I have a collection of football matches shaped this way:
{
_id: ObjectId("SomeUniqueMatchID"),
players: [
{ team: "Arsenal", name: "Saka", distanceRan: 8590},
{ team: "Arsenal", name: "Aubameyang", distanceRan: 9230}
// ...remaining players for both teams
],
timestamp: 129380193,
// other match info
}
I want to query for the average distance ran by Aubameyang and Saka when playing together, regardless of the team they are in, as long as they are playing in the same.
I understand as far $unwind
on the players field, then $match
and finally using $group
to calculate the average, but I have no clue what to write on the $match condition when I don't know the team before running the query.
CodePudding user response:
Query1
- unwind players
- match to keep only the 2 players names
- group by
match_id
team
and push the distances in an array - match and keep only arrays of size =2
(this is the key, size=2 only if those players played both in the same match and in the same team)
(if you see on the example code id=2,id=3 are ignored because those players never played both in the same match and same team) - uwnind distances (here we know that all those are valid ones)
- group by
null
(all collection 1 group) and average the distance (you don't care about what match, what team or which player, so only information about the avgDistance is kept)
aggregate(
[{"$unwind": {"path": "$players"}},
{"$match":
{"$expr":
{"$or":
[{"$eq": ["$players.name", "Saka"]},
{"$eq": ["$players.name", "Aubameyang"]}]}}},
{"$group":
{"_id": {"_id": "$_id", "team": "$players.team"},
"distances": {"$push": "$players.distanceRan"}}},
{"$match": {"$expr": {"$eq": [{"$size": "$distances"}, 2]}}},
{"$unwind": {"path": "$distances"}},
{"$group": {"_id": null, "avgDistanceRan": {"$avg": "$distances"}}},
{"$unset": ["_id"]}])
Query2
- local it uses reduce, and the fact that 1 player in 1 match, max 1 time and max in 1 team (query1 works even if this wasn't true)

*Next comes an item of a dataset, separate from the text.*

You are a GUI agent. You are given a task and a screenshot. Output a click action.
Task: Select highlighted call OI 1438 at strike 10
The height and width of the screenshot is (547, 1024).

- reduce to keep those 2 distances, we add on distance array only if team is the same, and the name is one of the two
- again keep only distance count=2 (to make sure both players in the same match on the same team)
- unwind and group by null,average like above
aggregate(
[{"$set":
{"players":
{"$reduce":
{"input": "$players",
"initialValue": {"team": null, "distances": []},
"in":
{"$cond":
[{"$and":
[{"$or":
[{"$eq": ["$$this.name", "Saka"]},
{"$eq": ["$$this.name", "Aubameyang"]}]},
{"$or":
[{"$eq": ["$$value.team", null]},
{"$eq": ["$$value.team", "$$this.team"]}]}]},
{"team": "$$this.team",
"distances":
{"$concatArrays":
["$$value.distances", ["$$this.distanceRan"]]}},
"$$value"]}}}}},
{"$match": {"$expr": {"$eq": [{"$size": "$players.distances"}, 2]}}},
{"$unwind": {"path": "$players.distances"}},
{"$group":
{"_id": null, "avgdistanceRan": {"$avg": "$players.distances"}}},
{"$unset": ["_id"]}])
CodePudding user response:
I believe I understand what you are looking for, but if this is wrong, please let me know.
You should be able to use the aggregation pipeline for this, as you stated, with $match, $avg, and $group.
You may check out a live demo of the query here.
Database
If we have the following database structure...
[
{
_id: ObjectId("123456789101819202122232"),
players: [
{
team: "Arsenal",
name: "Saka",
distanceRan: 8590
},
{
team: "Arsenal",
name: "Aubameyang",
distanceRan: 9230
}
],
timestamp: 129380193,
},
{
_id: ObjectId("123456789101819202999999"),
players: [
{
team: "Arsenal",
name: "Saka",
distanceRan: 7777
},
{
team: "NotArsenal",
name: "Aubameyang",
distanceRan: 9999
}
],
timestamp: 129399999,
}
]
Query
We can use the following query to calculate the average.
db.collection.aggregate([
{
$unwind: "$players"
},
{
$match: {
$or: [
{
"players.name": "Saka",
"players.team": "Arsenal"
},
{
"players.name": "Aubameyang",
"players.team": "Arsenal"
}
]
}
},
{
$group: {
_id: "$_id",
averageDistanceRan: {
$avg: "$players.distanceRan"
},
"players": {
$push: "$players"
}
}
},
{
"$match": {
"$expr": {
"$eq": [
{
"$size": "$players"
},
2
]
}
}
},
{
$project: {
_id: "$_id",
averageDistanceRan: 1
}
}
])
Result
Which will give us...
[
{
"_id": ObjectId("123456789101819202122232"),
"averageDistanceRan": 8910
}
]